WHAT THIS TASK INVOLVES: Please list every section heading in the text below on teaching preschoolers hygiene.

SOURCE EXTRACT:
One of the most effective methods of preventing the spread of communicable diseases in preschool and daycare is the simple act of hand washing. The last thing that excitable little ones have on their minds, though, is good hygiene. That’s where parents and caregivers must step in, teaching preschool-age children the ins and outs of keeping themselves clean. From preventing tooth decay to ensuring she doesn’t smell unpleasant, these are a few of the things that your child needs to know and some hints for passing those skills along.
Model Good Hygiene
More than anything else, making sure that you’re always modeling good hygiene in front of your kids will help them to gain the habits you’re hoping to instill. At such a young age, your kids are looking to the adults in their lives that they love and admire for an example. Your child will take her cues from the behavior she observes in you, so make sure that you make a point of washing your hands at the appropriate times, brushing your teeth where they can see you and maintaining proper bodily hygiene.
Establish a Routine
A strong and reliable routine of hand washing after trips to the restroom, before meals and other such events won’t help your child remember to wash her hands after an unscheduled messy event, but it can instill a strong habit of doing so when it matters most. If she knows that brushing her teeth is something that happens at the same time every day, she’s less likely to fight it than if the task is sprung on her when she’s otherwise occupied. Make sure that bath time, brushing teeth and hand washing after restroom breaks and before meals are all a part of your child’s ingrained routine.
Make it Fun
Invest in plaque-disclosing mouthwash that will turn your child’s teeth bright green or pink when there’s still plaque present. Pretend to examine her hands with a magnifying glass during a game of Germ Detective to encourage thorough and regular hand washing. Encourage her to choose her own toothbrush, soap dispenser or bubble bath to make the task more appealing. Kids learn best when they’re engaged and absorbed, so look for ways to make the process more entertaining. Remember the days of airplane sounds during feeding times, and draw from that experience for inspiration regarding the best ways of teaching new habits.

SUPPLIED DATA:
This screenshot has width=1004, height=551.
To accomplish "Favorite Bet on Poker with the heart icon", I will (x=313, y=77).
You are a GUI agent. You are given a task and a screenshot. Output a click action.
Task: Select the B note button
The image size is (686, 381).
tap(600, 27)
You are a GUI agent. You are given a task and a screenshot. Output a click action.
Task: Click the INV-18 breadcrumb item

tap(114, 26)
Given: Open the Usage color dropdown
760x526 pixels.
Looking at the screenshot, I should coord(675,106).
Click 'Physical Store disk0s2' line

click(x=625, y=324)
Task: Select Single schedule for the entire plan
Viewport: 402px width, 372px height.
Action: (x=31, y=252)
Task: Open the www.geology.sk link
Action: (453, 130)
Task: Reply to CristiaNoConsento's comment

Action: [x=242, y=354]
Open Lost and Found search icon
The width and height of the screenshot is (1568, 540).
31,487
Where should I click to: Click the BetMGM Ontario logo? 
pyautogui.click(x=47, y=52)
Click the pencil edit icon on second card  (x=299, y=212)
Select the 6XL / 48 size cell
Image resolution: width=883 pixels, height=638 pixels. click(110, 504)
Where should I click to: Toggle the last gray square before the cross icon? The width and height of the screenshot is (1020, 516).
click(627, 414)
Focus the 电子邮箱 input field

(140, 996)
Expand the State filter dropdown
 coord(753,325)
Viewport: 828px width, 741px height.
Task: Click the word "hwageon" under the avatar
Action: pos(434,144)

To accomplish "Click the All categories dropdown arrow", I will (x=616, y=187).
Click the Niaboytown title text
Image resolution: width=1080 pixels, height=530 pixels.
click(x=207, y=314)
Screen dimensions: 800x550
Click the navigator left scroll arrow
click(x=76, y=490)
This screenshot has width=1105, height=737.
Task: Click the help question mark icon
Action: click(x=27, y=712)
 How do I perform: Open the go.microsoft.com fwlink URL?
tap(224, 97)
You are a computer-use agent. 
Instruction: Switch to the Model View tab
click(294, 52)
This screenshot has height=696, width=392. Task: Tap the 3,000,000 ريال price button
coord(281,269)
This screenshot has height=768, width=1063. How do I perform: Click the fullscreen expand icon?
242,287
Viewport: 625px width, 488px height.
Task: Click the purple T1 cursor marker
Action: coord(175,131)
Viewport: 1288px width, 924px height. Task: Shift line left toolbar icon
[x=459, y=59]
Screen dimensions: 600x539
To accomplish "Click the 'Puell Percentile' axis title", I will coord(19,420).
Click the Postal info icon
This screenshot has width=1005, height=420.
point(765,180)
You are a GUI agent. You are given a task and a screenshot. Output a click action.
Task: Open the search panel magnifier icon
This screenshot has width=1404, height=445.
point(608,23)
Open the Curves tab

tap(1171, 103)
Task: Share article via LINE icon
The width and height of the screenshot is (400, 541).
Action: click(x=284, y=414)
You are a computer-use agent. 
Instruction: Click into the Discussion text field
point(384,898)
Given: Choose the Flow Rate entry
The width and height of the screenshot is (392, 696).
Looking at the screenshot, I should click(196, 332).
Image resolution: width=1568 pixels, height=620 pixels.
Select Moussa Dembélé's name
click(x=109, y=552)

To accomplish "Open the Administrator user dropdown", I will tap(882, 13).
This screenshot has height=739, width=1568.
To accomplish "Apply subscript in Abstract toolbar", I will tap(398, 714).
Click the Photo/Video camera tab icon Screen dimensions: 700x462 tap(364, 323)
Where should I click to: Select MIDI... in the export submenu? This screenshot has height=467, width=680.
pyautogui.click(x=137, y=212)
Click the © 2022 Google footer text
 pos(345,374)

FINISHED EXERCISE:
Model Good Hygiene
Establish a Routine
Make it Fun